Glutenin Sıhhat Üzerindeki Potansiyel Faydaları
- Kan Lipidleri Üzerindeki Etkisi: Çalışmalar, gluten tüketiminin yüksek trigliserit düzeylerini düşürebileceğini göstermektedir. Hiperkolesterolemi hastalarında yapılan araştırmalar, gluten tüketiminin serum trigliseritlerini %13 oranında azalttığını ortaya koymuştur.
- Tansiyon Üzerindeki Etkisi: Glutenin bir bileşeni olan gliadin, anjiyotensin I dönüştürücü enzimi (ACE) inhibe ederek kan basıncını düşürebilir. Tam tahıl tüketimi de kan basıncını düşürmede tesirli bulunmuştur.

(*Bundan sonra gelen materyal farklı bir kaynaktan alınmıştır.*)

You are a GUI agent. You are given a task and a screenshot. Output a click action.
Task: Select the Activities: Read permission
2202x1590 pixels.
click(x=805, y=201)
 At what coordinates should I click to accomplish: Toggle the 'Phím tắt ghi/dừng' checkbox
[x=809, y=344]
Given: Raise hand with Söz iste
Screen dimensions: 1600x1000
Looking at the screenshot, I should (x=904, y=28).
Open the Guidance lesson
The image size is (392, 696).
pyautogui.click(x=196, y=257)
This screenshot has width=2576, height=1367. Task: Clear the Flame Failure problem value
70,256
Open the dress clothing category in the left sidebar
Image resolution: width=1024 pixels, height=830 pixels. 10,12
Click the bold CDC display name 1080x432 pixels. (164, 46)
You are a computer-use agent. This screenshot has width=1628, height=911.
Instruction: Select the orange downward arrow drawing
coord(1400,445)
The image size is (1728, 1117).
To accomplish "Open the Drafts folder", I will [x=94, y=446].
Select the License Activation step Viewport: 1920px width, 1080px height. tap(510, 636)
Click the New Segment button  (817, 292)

- Bağışıklık Sistemi Üzerindeki Etkisi: Gluten, glutamin açısından zengindir ve bu amino asidin bağışıklık işlevlerini desteklediği bilinmektedir. Bir araştırma, gluten hidrolizatlarının bağışıklık hücrelerinin (doğal öldürücü hücreler) aktivitesini artırabileceğini göstermiştir.
Sonuç
Gluten içermeyen diyet, çölyak hastalığı, gluten hassasiyeti yahut buğday alerjisi olan bireyler için gereklidir. Ayrıyeten birtakım otoimmün hastalıklar (örneğin, romatoid artrit, tip 1 diyabet) olan şahıslarda de fayda sağlayabilir. Fakat genel nüfus için sağlıklı bir alternatif olduğu fikri bilimsel temellere dayanmamaktadır. GİD’in bağırsak sıhhati, kan basıncı ve lipid düzeyleri üzere alanlarda olumsuz tesirleri olabilir. Ayrıyeten, kilo kaybına yönelik olarak bu diyetin tesirli olduğunu gösteren bir delil yoktur. Bu nedenle, glutenle bağlı rastgele bir hastalığı olmayan bireyler için GİD tıbbi olarak gereksizdir ve mümkün olumsuz sonuçlar doğurabilir.